◆ **Input material**:

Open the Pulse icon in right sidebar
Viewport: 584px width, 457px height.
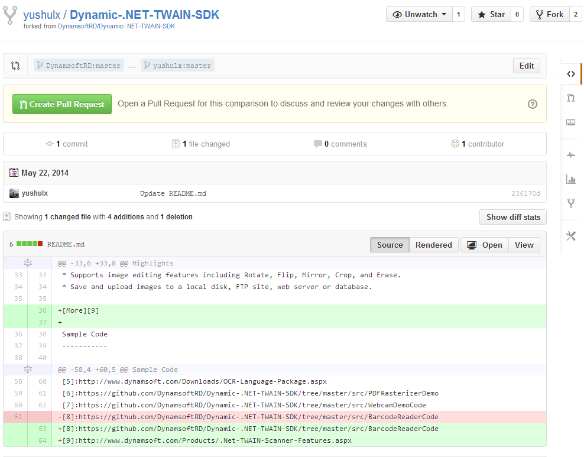[x=570, y=155]
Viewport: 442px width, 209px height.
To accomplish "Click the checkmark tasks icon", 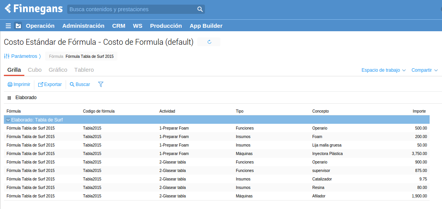I will click(18, 26).
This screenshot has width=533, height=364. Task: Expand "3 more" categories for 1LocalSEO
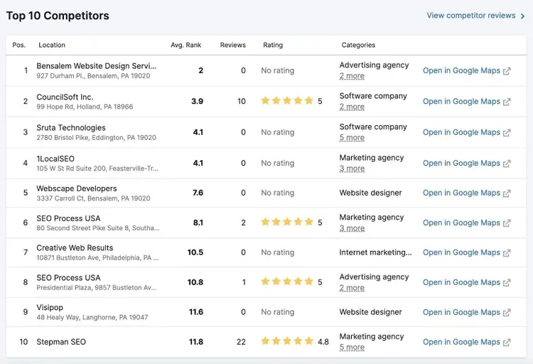352,168
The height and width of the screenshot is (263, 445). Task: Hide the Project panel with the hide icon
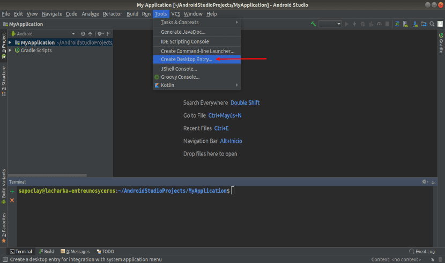[x=108, y=34]
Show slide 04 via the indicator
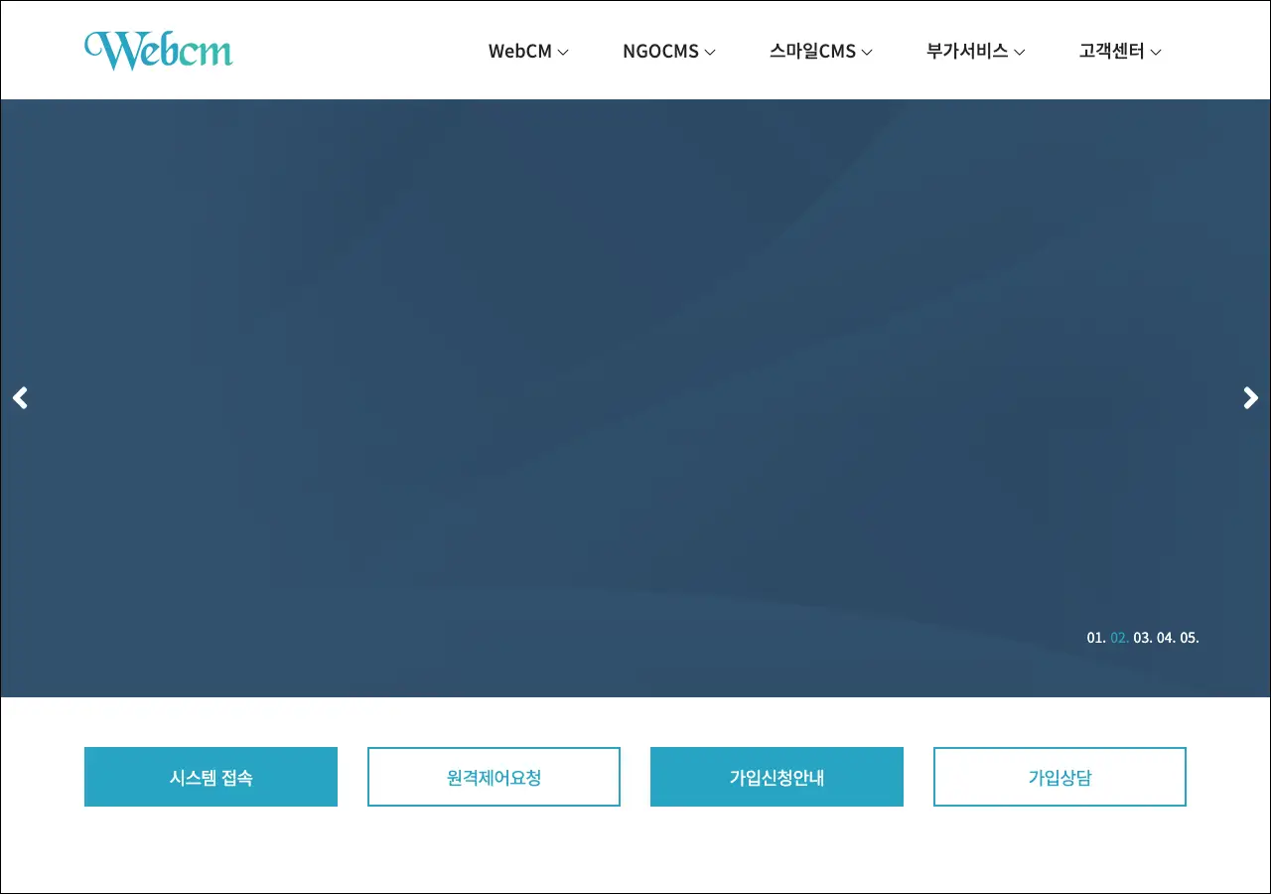Image resolution: width=1271 pixels, height=894 pixels. click(x=1166, y=638)
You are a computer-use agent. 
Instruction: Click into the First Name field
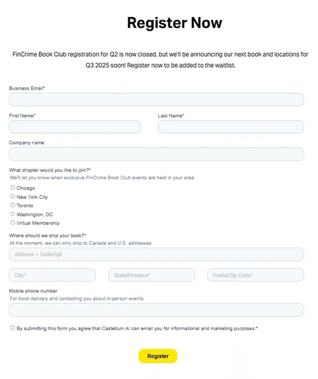(x=75, y=127)
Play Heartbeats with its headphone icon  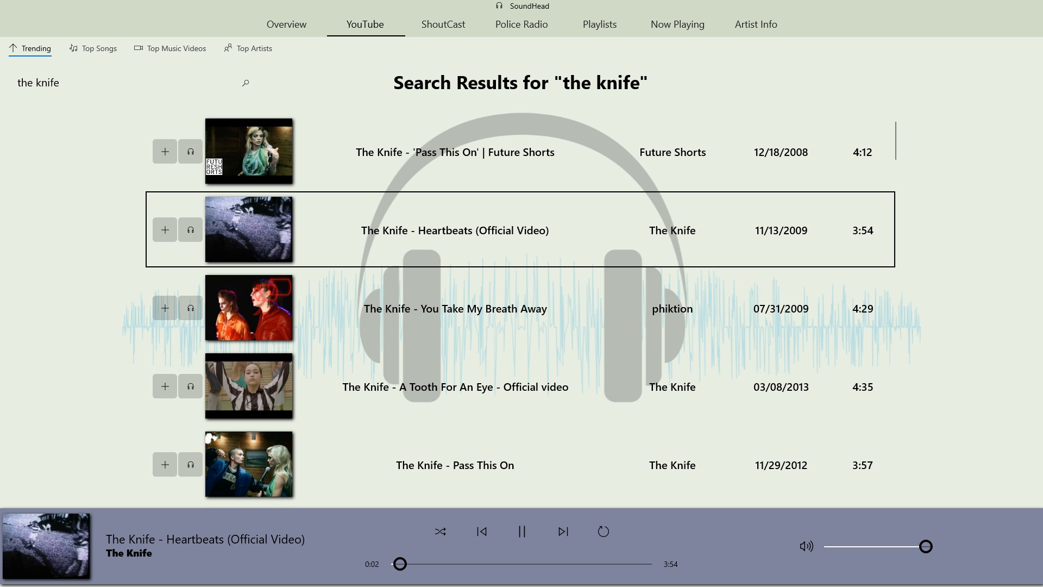191,230
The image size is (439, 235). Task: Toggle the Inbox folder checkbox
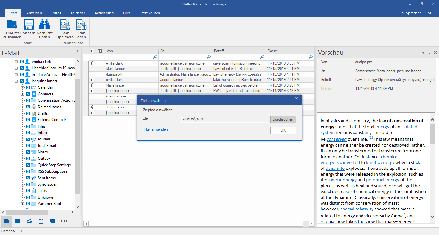[28, 133]
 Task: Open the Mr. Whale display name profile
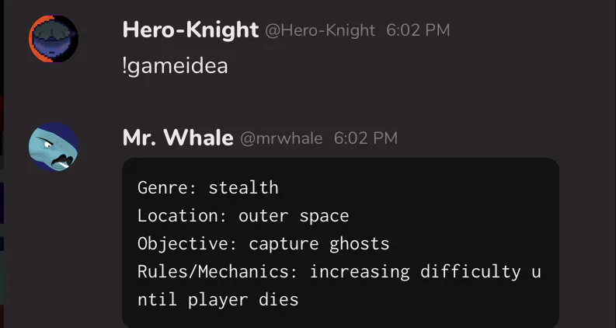[178, 138]
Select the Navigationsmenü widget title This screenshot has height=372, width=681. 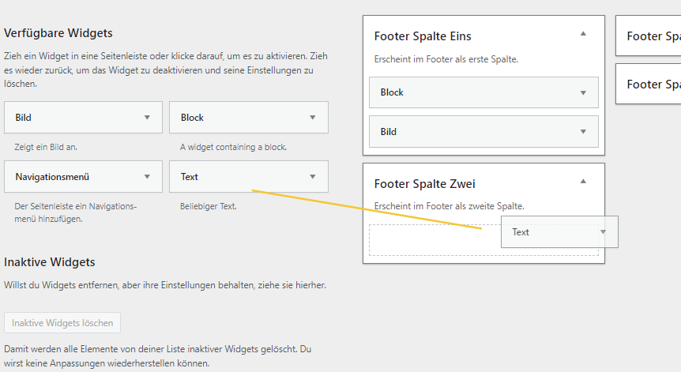click(x=52, y=177)
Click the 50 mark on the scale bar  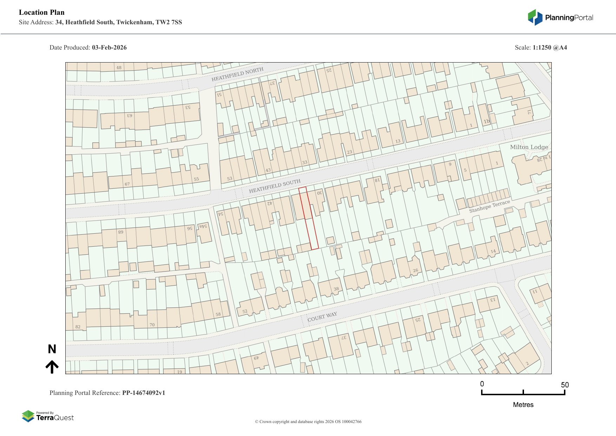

◆ **Task statement**: Pull out every line of the items above that contains the word "Viewport", and copy each one in full.

◆ **Reply to the exercise**:
Viewport: 584px width, 457px height.
Viewport: 442px width, 209px height.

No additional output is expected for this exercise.